Abstract

The security of cryptographic implementations running on embedded systems is threatened by side-channel attacks. Such attacks retrieve a secret key from a computing device observing the information leaking on unintended channels such as the energy consumed during a computation. The vast majority of the countermeasures proposed against such attacks aims at preventing the attacker from exploiting fruitfully the information leaking on the side-channel either altering it or hiding it within a higher noise envelope. Whilst all these countermeasures provide a quantitative security margin against an attacker, they do not provide an indication of having been successfully overcome, thus forsaking the possibility of taking a reactive action upon an eventual security breach.

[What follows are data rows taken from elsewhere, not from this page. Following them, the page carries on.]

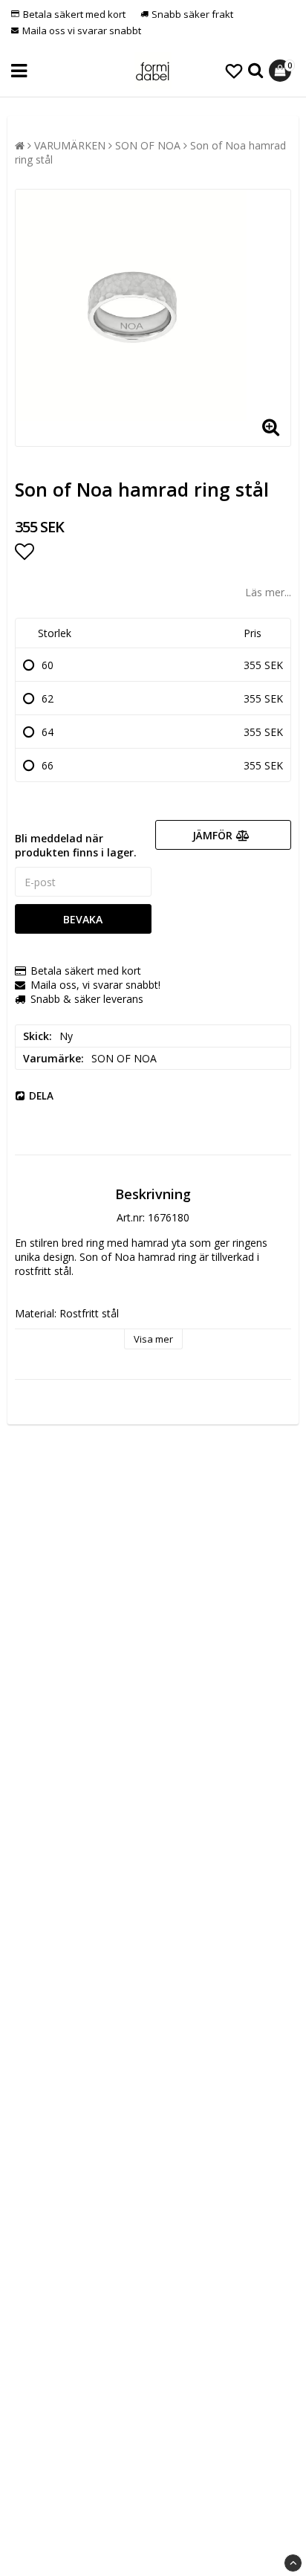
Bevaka (82, 919)
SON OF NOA (147, 145)
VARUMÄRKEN (69, 145)
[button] (234, 70)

In an effort to propose a reactive countermeasure, we describe our proposal suggesting the introduction of redundant computations employing fixed fake keys (a.k.a. chaffs) to pollute the leaked information with plausible albeit deceitful one. We provide an in depth analysis of the proposed approach, highlighting the constraints to its effective applicability, and the boundary conditions which allow its employment for the securization of a system. We detail the attacker model considered, and the reactive security margin provided by the proposed scheme, highlighting the extent of the realizability of a reactive countermeasure, given the nature of the side-channel information. To provide experimental backing to our analysis, effectiveness and efficiency results on the Advanced Encryption Standard (AES) cipher implementation as well as lightweight block ciphers implementations running on an ARM Cortex-M4 processor are shown.